Two women educators born in the greater Soweto area, now a minister and a professor respectively, on Monday 7 August inspired high school learners to take charge of their careers with Maths and Science. Minister of Basic Education, Ms Angie Motshekga, and the Executive Dean of the Faculty of Science at the University of Johannesburg (UJ), Prof Debra Meyer, were speaking at the start of National Science Week at the UJ Soweto campus.
Over 500 Maths and Science learners from high schools in the Soweto area attended the event, which is hosted annually by the Soweto Science Centre, which resides within the UJ Faculty of Science.
“I always advise young people, when you have chosen Maths and Science, university courses don’t choose you; you choose them. With those two subjects, you can decide what you want to do. If you say you want to do Medicine or Engineering for example, they’ll say you can’t do that unless you have Maths and Science,” said Minister Motshekga to the learners.
“Every year when we announce our Matric results, I interview the top learners. I ask them, how did it happen that you are the top Grade 12 learner? What is special about you? Not one of them has ever said ‘I’m gifted’, or ‘I’m very intelligent’,” added the Minister.
Last year, she asked the top learner the same question.

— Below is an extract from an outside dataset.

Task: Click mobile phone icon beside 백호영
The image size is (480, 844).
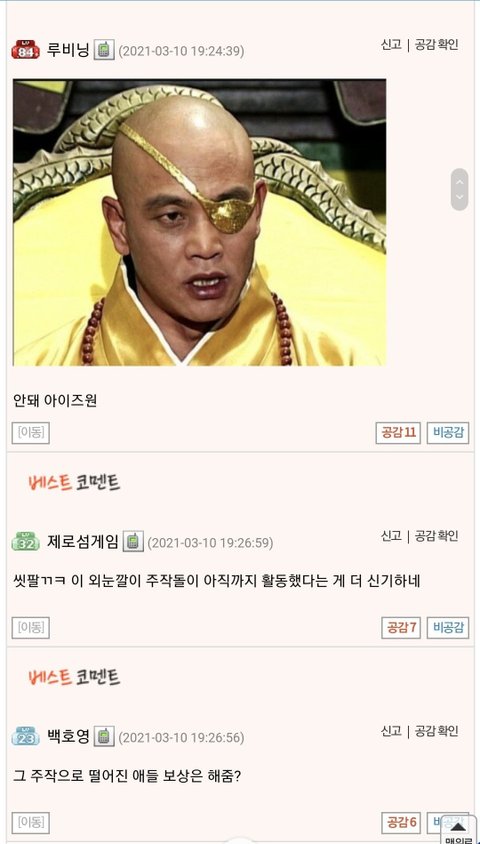Action: [x=104, y=736]
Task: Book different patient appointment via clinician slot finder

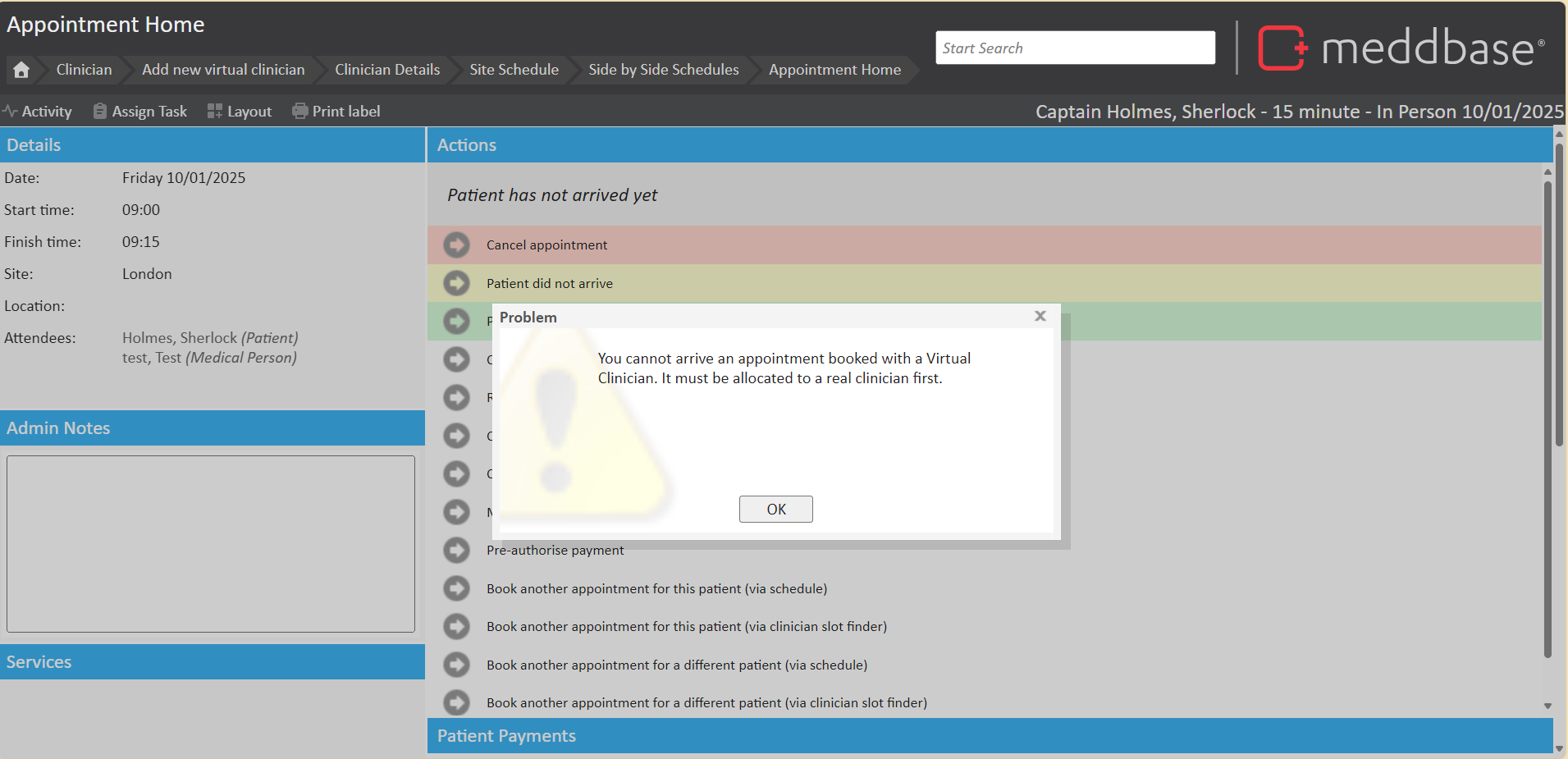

“He said, ‘Minister, from primary school I was focused on my studies. I can’t sleep until I have done my Maths problem for the day. On Saturdays, before I do anything else, I do homework for two hours.’
“So anybody can do it, is what he was telling me. I’m appealing to you, be aware of the immense power you have in your hands as Maths and Science students. Don’t let go, use every opportunity you have. I was born down the road here in Soweto. I’m saying focus on the Maths and Science that will build your future,” said the Minister.
Prof Meyer extended the Minister’s appeal, saying: “I’m from Eldorado Park. For me it is key to convince people, and to say science is not outside your reach. I have a PhD in Biochemistry and Molecular Biology from the United States, but my undergraduate training was in South Africa, and at school, I studied in the townships. So I’m inviting you: study the sciences and come and get my job. It’s waiting for you in the future.”